Christone "Kingfish" Ingram
662
|
|
|
Der 1999 geborene Christone "Kingfish" Ingram überraschte 2019 mit seinem Album "Kingfish". Zwischem "frischem Wind", traditionellen Vorgaben, druckvollem und am Rock angelehnten Sound brachte die Musik zwar nichts wesentliches Neues, und die propagierte Zukunft des Blues hatte ich auch nicht erblicken können, aber letzlich wurde kraftvoller moderner Blues präsentiert, auf hohem Niveau angesiedelt.
Und so geht es eigentlich auch weiter mit seiner neuen Platte, 662. Doch hat sich etwas verändert. Zum Einen: erneut ist der beteiligte Drummer Tom Hambridge für die Produktion zuständig und bei dreizehn von vierzehn Songs ist er maßgeblich als Komponist beteiligt. Meiner Meinung nach wird der Einfluss des Musikers überpräsent. So breitet er sich mittlerweile als verantwortlicher Songschreiber für immer mehr Musiker und deren Veröffentlichungen aus.

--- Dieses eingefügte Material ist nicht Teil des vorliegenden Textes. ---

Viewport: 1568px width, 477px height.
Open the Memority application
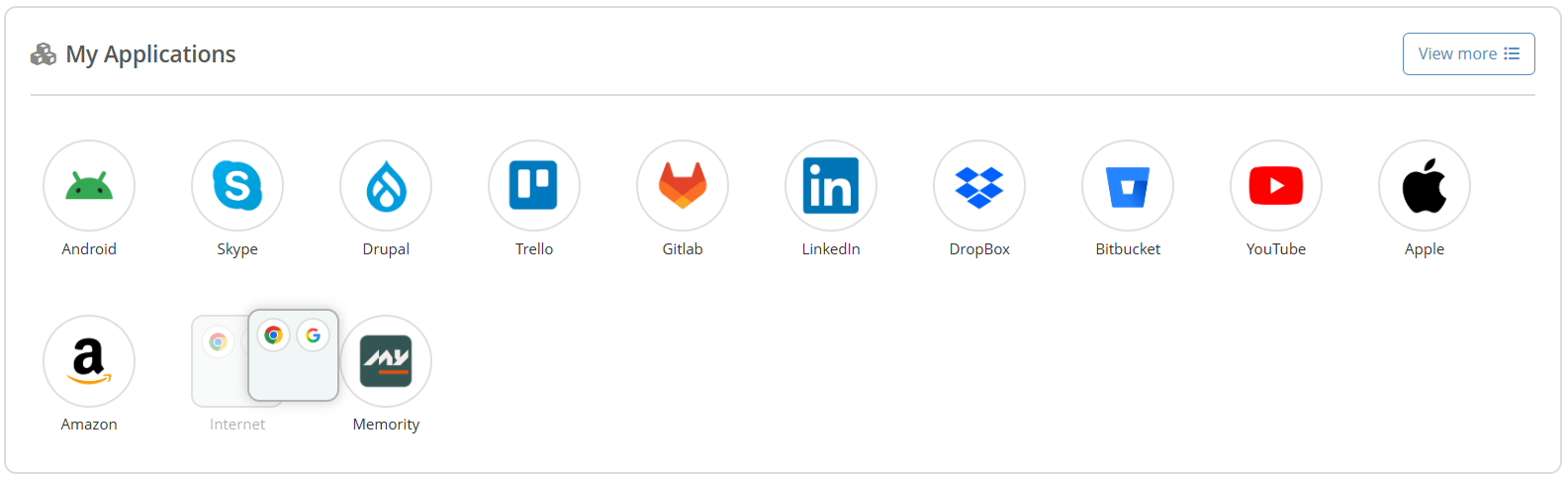[386, 361]
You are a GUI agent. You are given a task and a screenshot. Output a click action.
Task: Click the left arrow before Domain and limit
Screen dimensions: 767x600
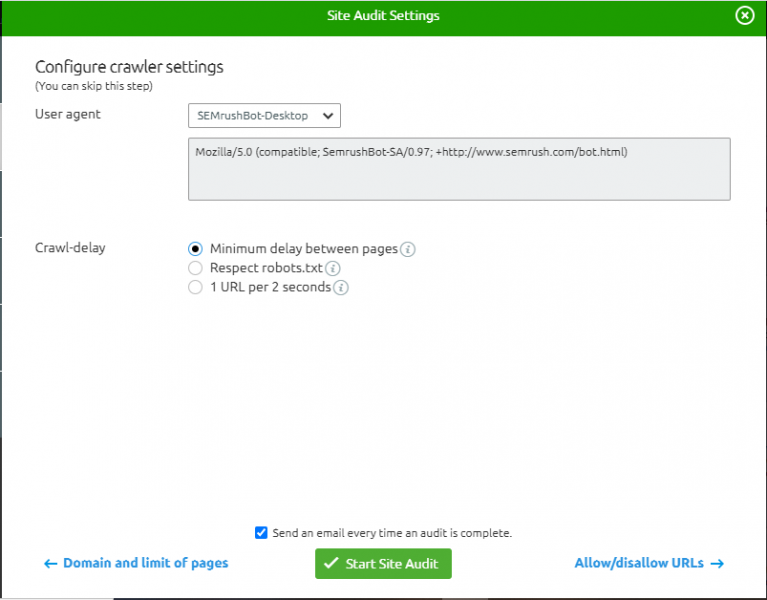click(x=51, y=564)
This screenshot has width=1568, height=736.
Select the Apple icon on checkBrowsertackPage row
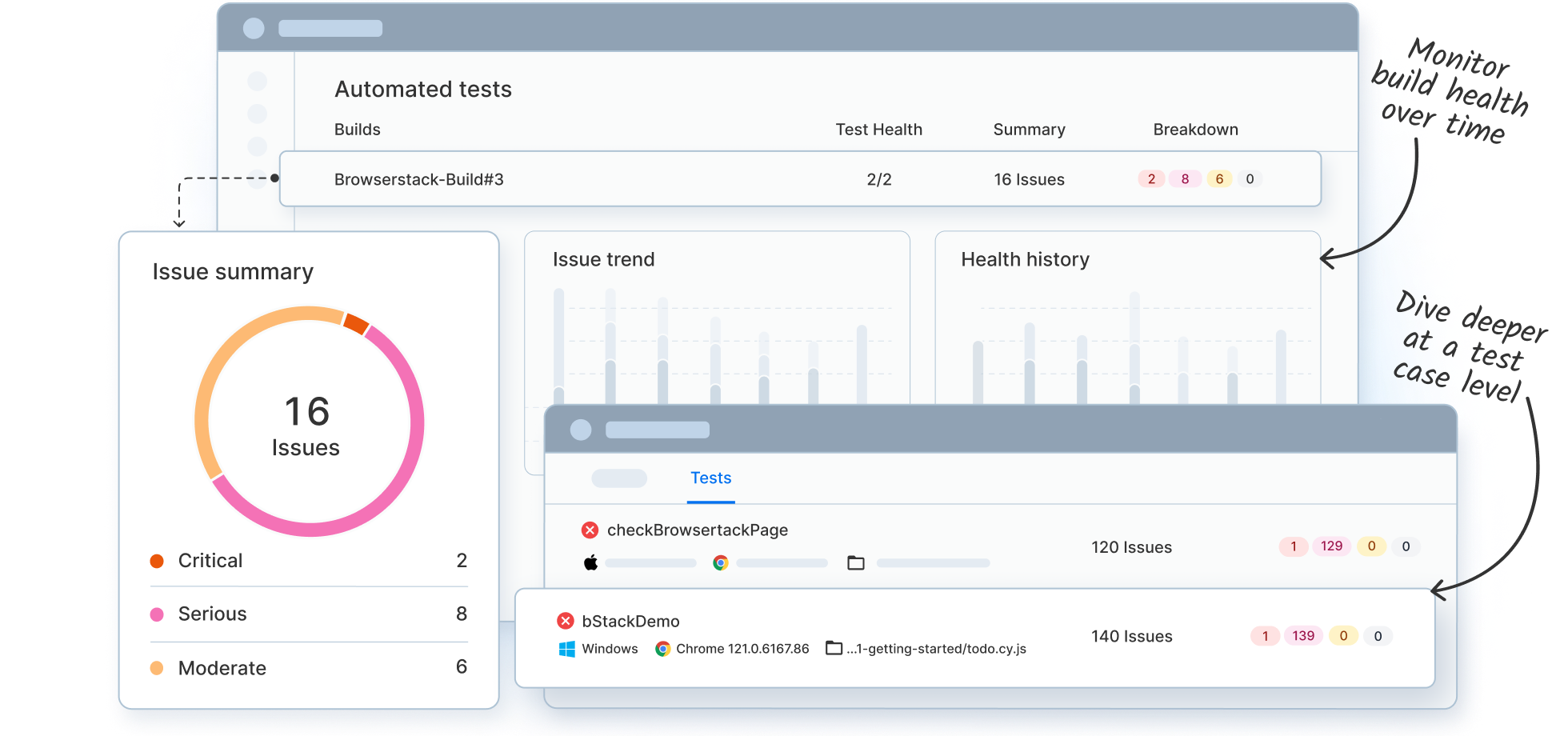(590, 562)
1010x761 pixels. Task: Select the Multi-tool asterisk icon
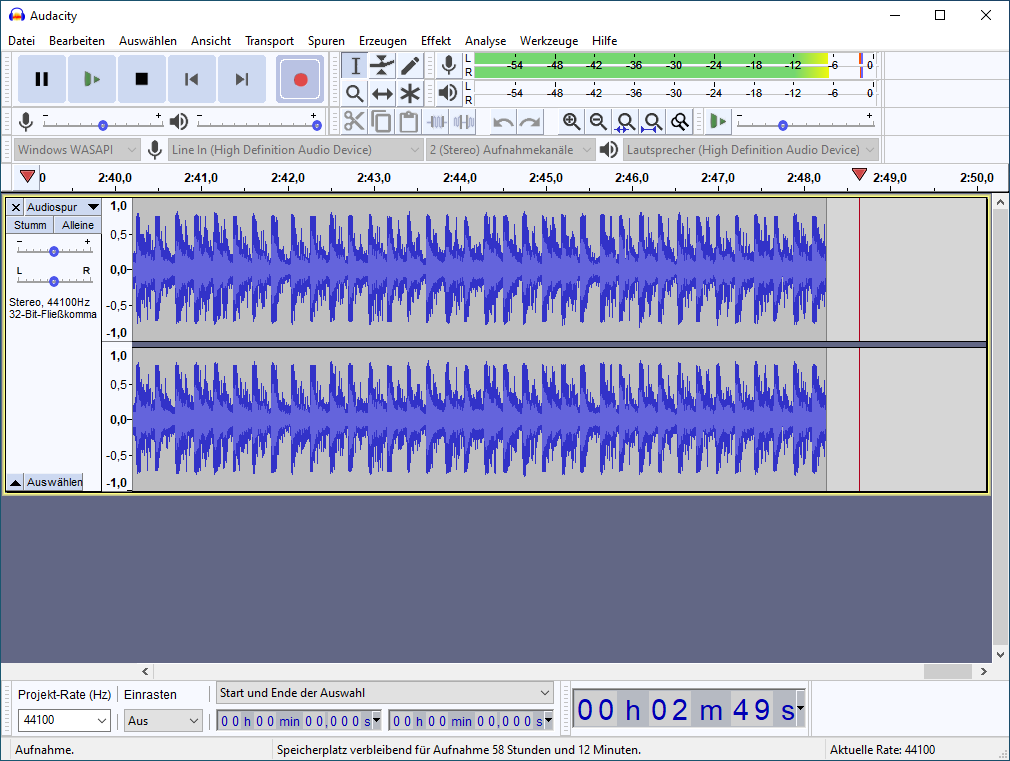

War er anfänglich noch sporadisch auf Platten von Johnny Winter, Susan Tedeschi, Bernard Allison, Keb' Mo' aus dem Bluesbereich, als auch bei einigen Country-Produktion mitverantwortlich, so stammten letztlich fast alle Songs auf Platten von Buddy Guy, James Cotton oder Joe Louis Walker von ihm, ebenso wie auf der ersten Platte von Ingram. Das hat zur Folge, dass, zum Anderen: sich die Songs immer mehr ähneln, irgendwie immer weniger vom wahrscheinlich wirklichen Stil des jeweiligen Künstlers abweichen.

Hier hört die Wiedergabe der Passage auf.